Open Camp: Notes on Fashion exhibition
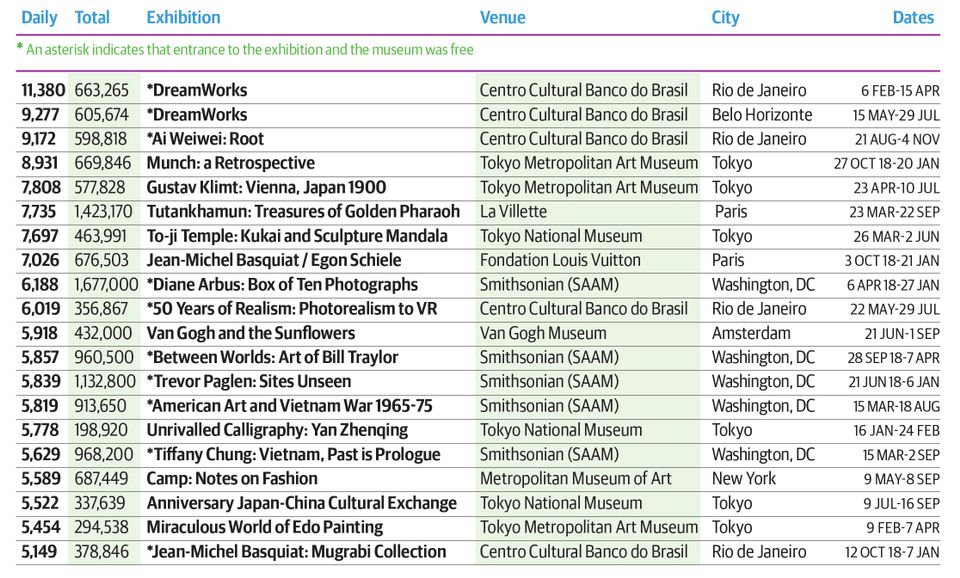 click(x=232, y=479)
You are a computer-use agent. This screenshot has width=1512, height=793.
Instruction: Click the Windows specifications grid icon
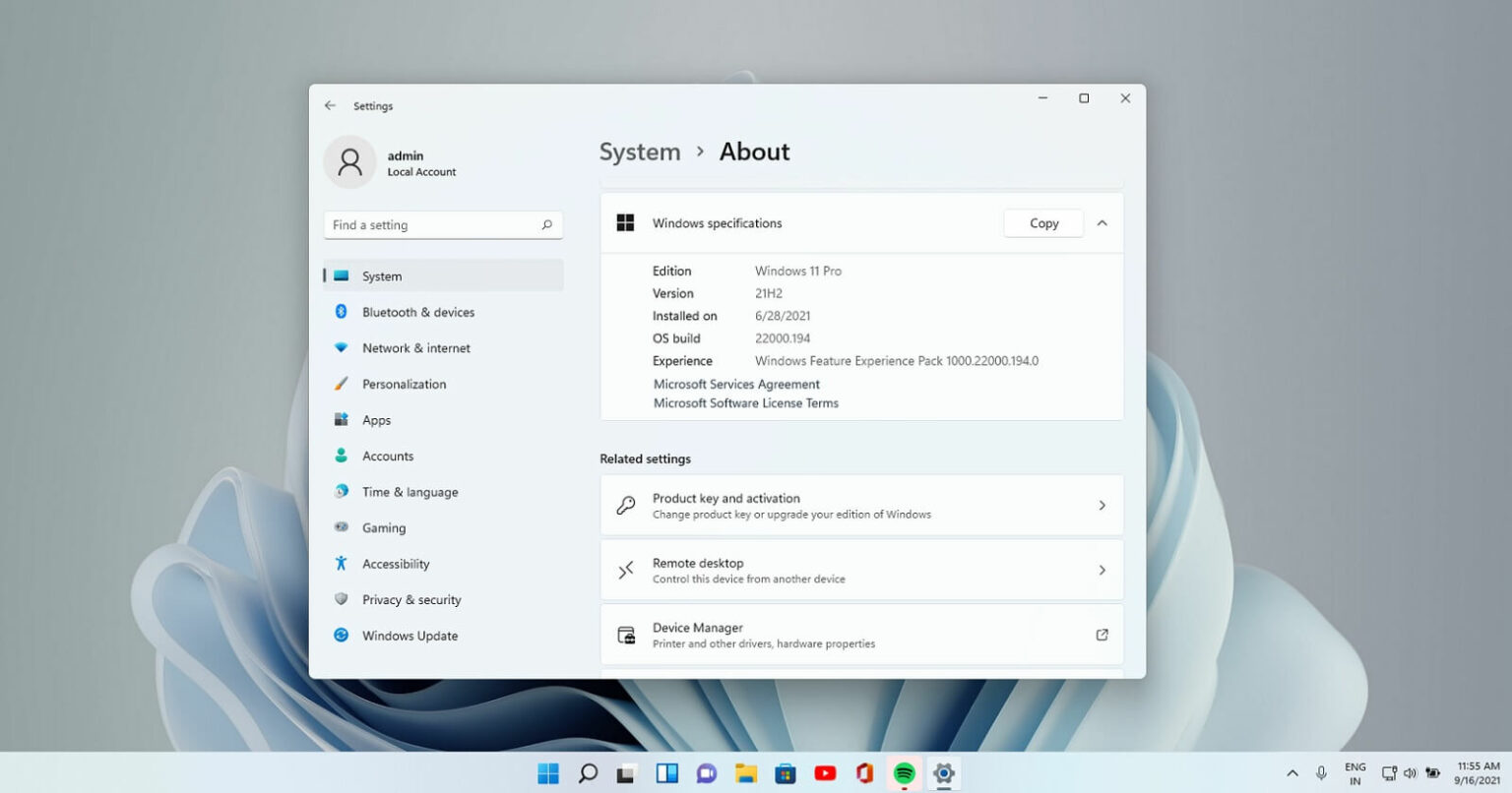(x=625, y=222)
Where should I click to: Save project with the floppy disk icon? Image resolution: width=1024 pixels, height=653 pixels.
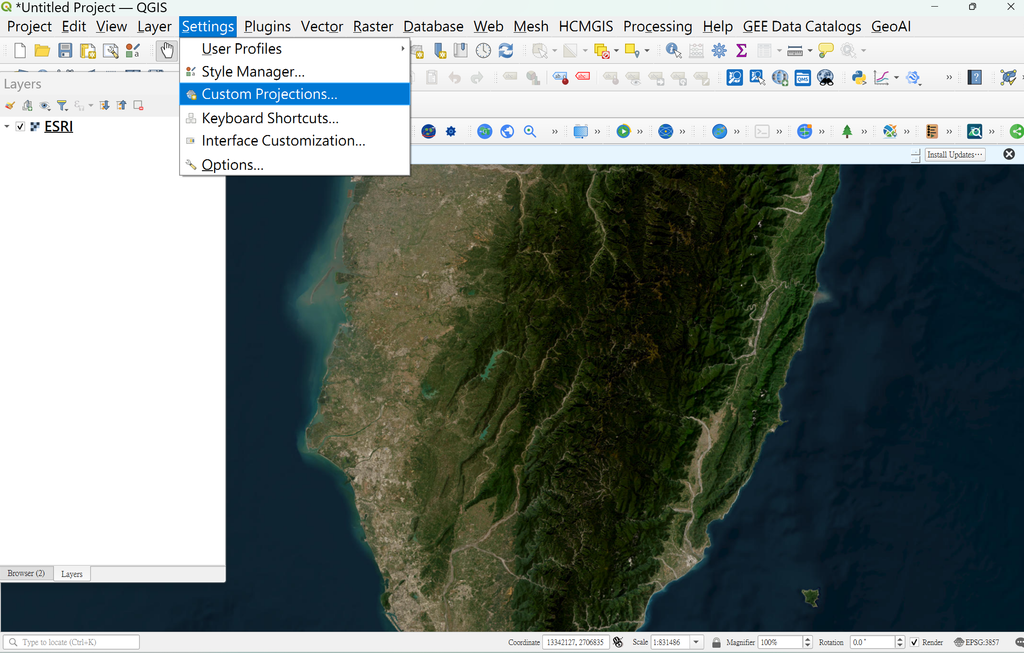click(65, 50)
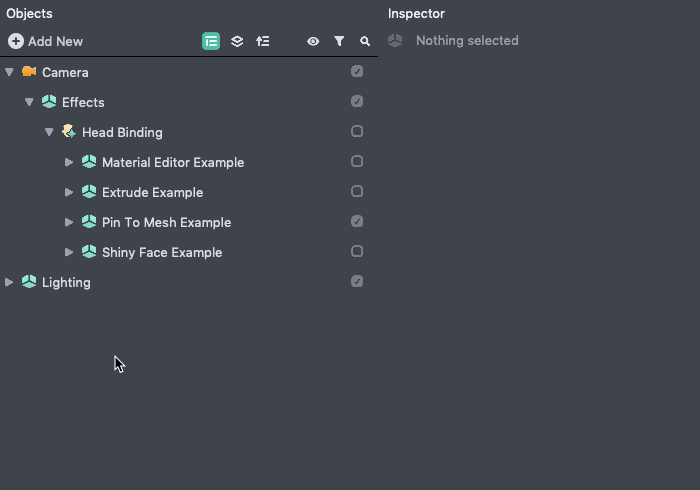Disable the Pin To Mesh Example checkbox
The width and height of the screenshot is (700, 490).
click(357, 221)
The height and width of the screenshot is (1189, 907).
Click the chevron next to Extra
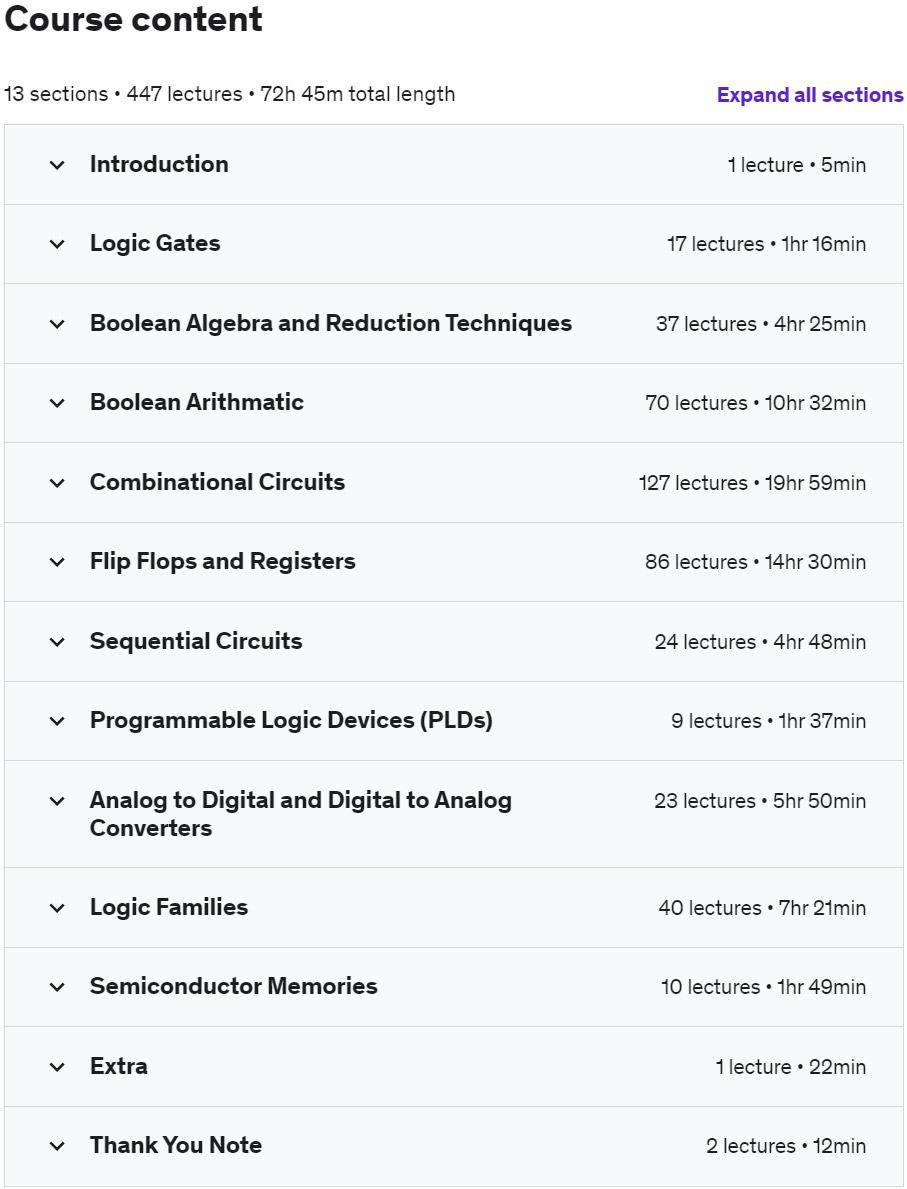point(57,1067)
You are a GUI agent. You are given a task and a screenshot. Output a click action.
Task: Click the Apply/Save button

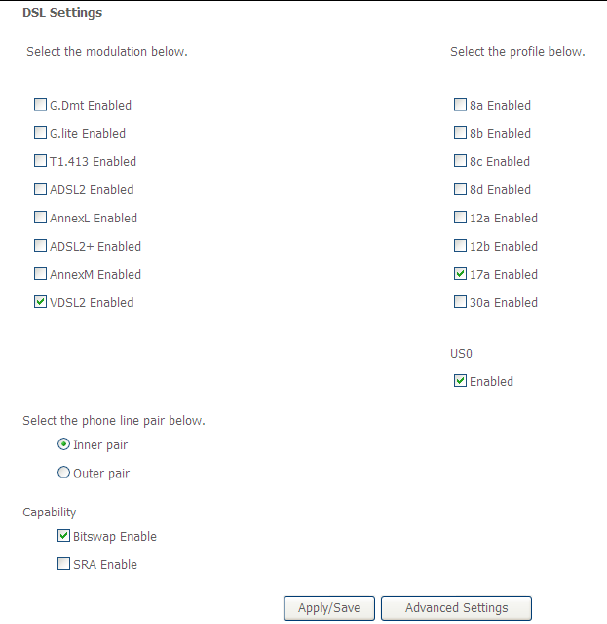[329, 608]
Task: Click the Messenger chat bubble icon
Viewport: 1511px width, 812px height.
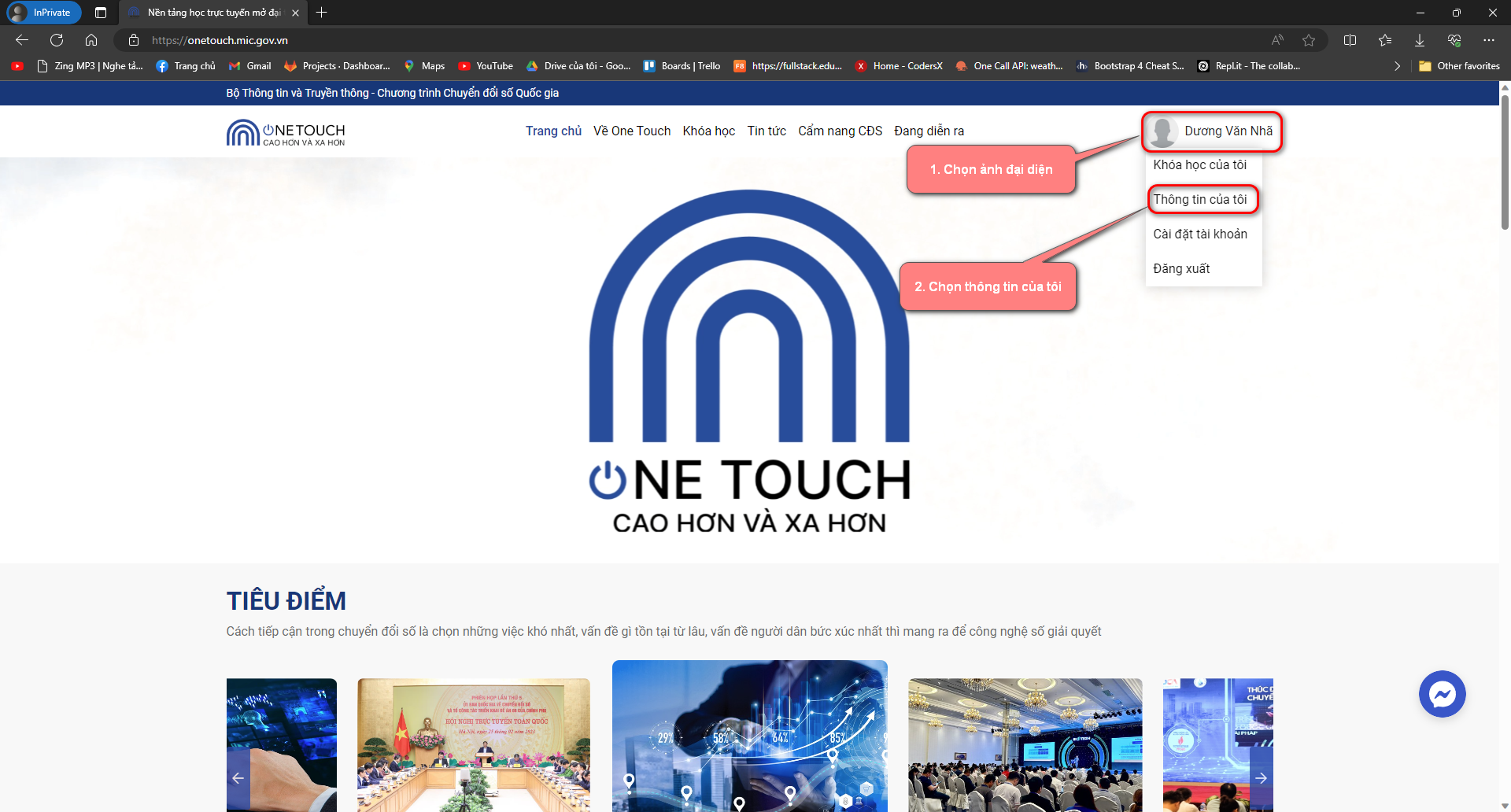Action: tap(1442, 694)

---------------

### WHAT YOU NEED TO DO
Go back to the listing above and write out the lines starting at the one with "You are a computer-use" and ending at the one with "Task: Click the Messenger chat bubble icon", inclusive, exactly and without pictures.

### RESULT
You are a computer-use agent. This screenshot has width=1512, height=793.
Instruction: Click the Windows specifications grid icon
(x=625, y=222)
Where should I click to: Save project with the floppy disk icon? Image resolution: width=1024 pixels, height=653 pixels.
click(65, 50)
Disable the Pin To Mesh Example checkbox
The width and height of the screenshot is (700, 490).
click(357, 221)
The height and width of the screenshot is (1189, 907).
Click the chevron next to Extra
point(57,1067)
You are a GUI agent. You are given a task and a screenshot. Output a click action.
Task: Click the Apply/Save button

[329, 608]
Task: Click the Messenger chat bubble icon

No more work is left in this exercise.